- **Exercise aim**: Return, unchanged and with no pictures, the lines below from the very first through the one that contains "[Youtube] (170, 7)".

- **Exercise data**:
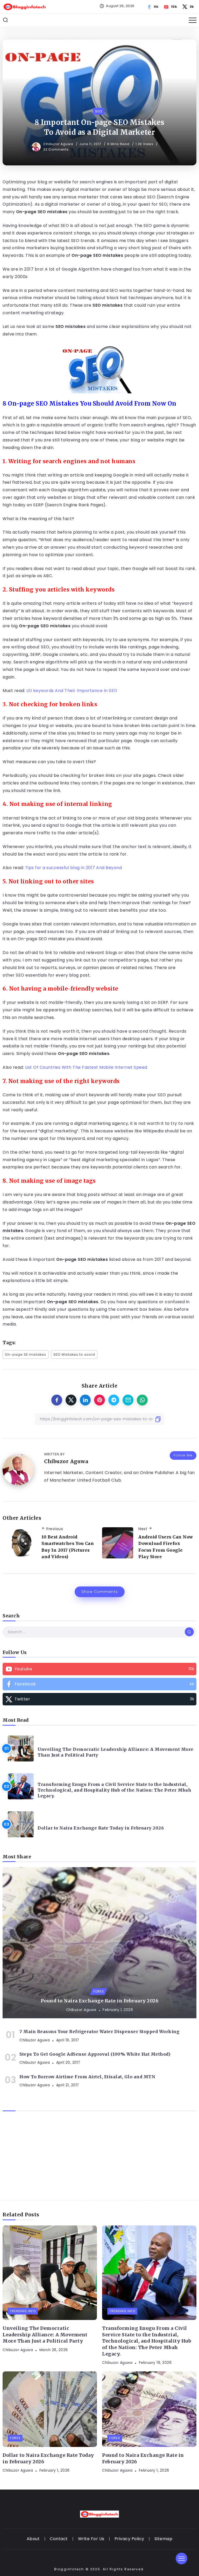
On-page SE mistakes (25, 1354)
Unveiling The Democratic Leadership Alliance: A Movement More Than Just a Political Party (116, 1752)
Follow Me (183, 1455)
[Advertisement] (99, 2160)
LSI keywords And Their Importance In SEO (71, 691)
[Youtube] (170, 7)
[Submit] (189, 1631)
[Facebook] (153, 7)
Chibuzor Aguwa (58, 144)
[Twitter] (188, 7)
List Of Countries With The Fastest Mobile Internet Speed (86, 1067)
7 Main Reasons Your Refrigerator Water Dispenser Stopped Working (99, 2031)
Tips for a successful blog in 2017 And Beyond (73, 868)
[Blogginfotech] (25, 6)
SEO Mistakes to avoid (74, 1354)
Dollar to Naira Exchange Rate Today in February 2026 (101, 1828)
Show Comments (99, 1591)
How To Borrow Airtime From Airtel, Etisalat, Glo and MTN (87, 2076)
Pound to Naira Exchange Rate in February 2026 (100, 2001)
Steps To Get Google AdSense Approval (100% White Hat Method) (94, 2054)
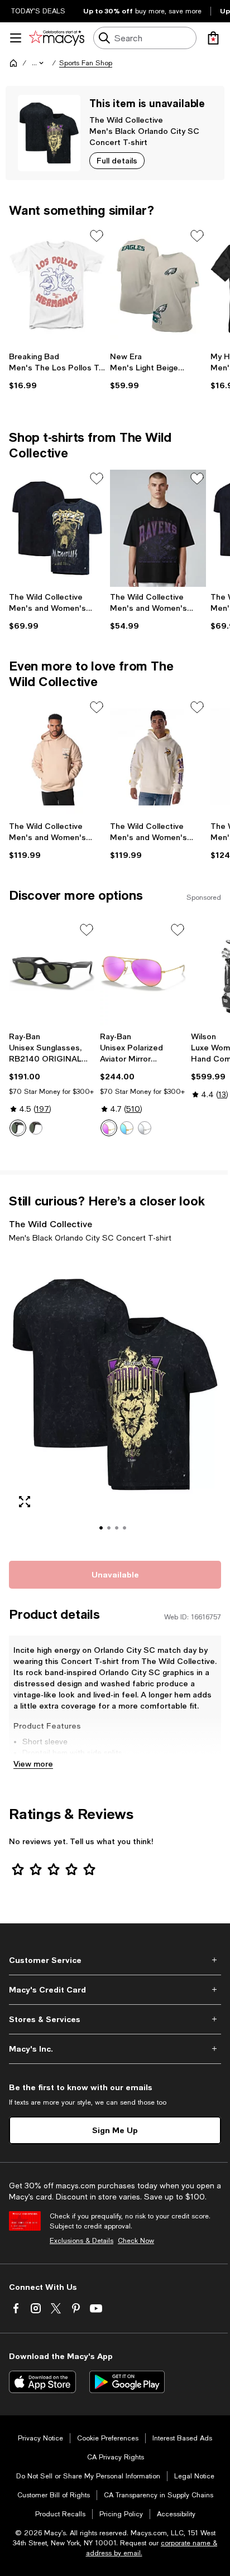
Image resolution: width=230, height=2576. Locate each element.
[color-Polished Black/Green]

- **Solution for this problem**:
On-page SE mistakes (25, 1354)
Unveiling The Democratic Leadership Alliance: A Movement More Than Just a Political Party (116, 1752)
Follow Me (183, 1455)
[Advertisement] (99, 2160)
LSI keywords And Their Importance In SEO (71, 691)
[Youtube] (170, 7)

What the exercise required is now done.